→ Excerpt
== Segment start ==
But the narrative has shifted sharply in 2026. On the Q3 call, CFO Amy Hood reported that Copilot for Microsoft 365 now counts more than 120 million paid seats, up from 30 million just twelve months ago. What changed? A flywheel of product improvements—including Copilot’s ability to autonomously draft responses in Teams chats, generate complex Excel models from natural language, and summarize multi-day email threads—converted skeptics. More importantly, Microsoft started bundling Copilot with E3 and E5 suites this year, removing the biggest purchase friction. Organizations that previously hesitated are now seeing Copilot adoption spike as they naturally roll out the latest M365 apps.

The average revenue per user varies by geography and licensing tier, but the Seeking Alpha analysis estimates total Copilot annual recurring revenue has exceeded $19 billion, with a clear path to $35 billion by fiscal 2028. That’s a number that would make Copilot one of the largest software franchises on the planet, bigger than ServiceNow and Salesforce combined. And it’s not just M365: GitHub Copilot has become the default code assistant for over 25 million developers, generating another $3 billion in annualized revenue, while the newly launched Security Copilot is rapidly becoming a standard add-on for Defender XDR customers.
== Segment end ==
→ Raw data
== Segment start ==
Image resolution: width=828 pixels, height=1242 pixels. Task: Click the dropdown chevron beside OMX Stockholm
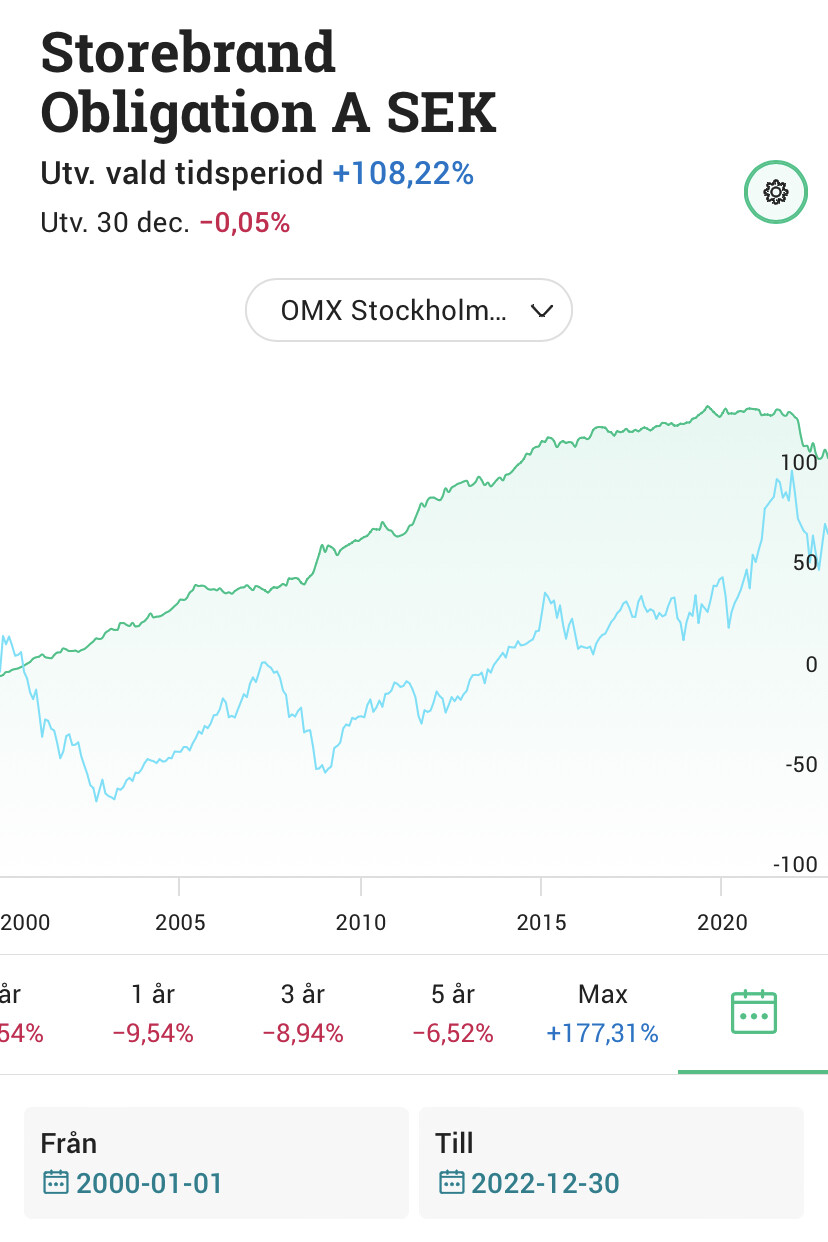[x=541, y=311]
== Segment end ==
→ Explore the material
1/ Answer these questions from the excerpt on Microsoft Copilot:
(a) How many paid seats does Copilot for Microsoft 365 now count, according to the CFO?
(b) Which suites did Microsoft start bundling Copilot with this year?
(c) For how many developers has GitHub Copilot become the default code assistant?
2/ Repeat the part of the excerpt on Microsoft Copilot starting at "But the narrative" and ending at "latest M365 apps.".
3/ Write the next part of the excerpt on Microsoft Copilot, picking up after its final sentence.

→ Answers to this exercise
1/
(a) More than 120 million.
(b) E3 and E5.
(c) Over 25 million.

2/
But the narrative has shifted sharply in 2026. On the Q3 call, CFO Amy Hood reported that Copilot for Microsoft 365 now counts more than 120 million paid seats, up from 30 million just twelve months ago. What changed? A flywheel of product improvements—including Copilot’s ability to autonomously draft responses in Teams chats, generate complex Excel models from natural language, and summarize multi-day email threads—converted skeptics. More importantly, Microsoft started bundling Copilot with E3 and E5 suites this year, removing the biggest purchase friction. Organizations that previously hesitated are now seeing Copilot adoption spike as they naturally roll out the latest M365 apps.

3/
Windows and the Enterprise IT Flywheel

While the investment community fixates on Azure and AI, the Windows and enterprise IT ecosystem provides a quieter but no less vital foundation. Windows 11, now on more than 1.1 billion monthly active devices, is being infused with AI capabilities that enterprise IT admins crave: Windows Copilot for on-device troubleshooting, AI-enhanced security baselines in Intune, and deep integration with Microsoft 365 Copilot apps. These features lower helpdesk costs and reduce the time employees spend switching between tools.

Microsoft’s PC OEM revenue also surprised to the upside in Q3, rising 7% as the enterprise refresh cycle—driven by Windows 10 end-of-support in October 2025—continued to pull through hardware upgrades. Qualcomm’s Snapdragon X-series laptops and Intel’s Arrow Lake processors have delivered the performance and battery life that finally make on-device AI inference practical, creating a virtuous circle where better PCs drive Copilot adoption and vice versa. The Seeking Alpha note calls the PC revival a “sleeper catalyst” that most analysts ignore, adding that the segment’s 30% operating margin cannot be overlooked.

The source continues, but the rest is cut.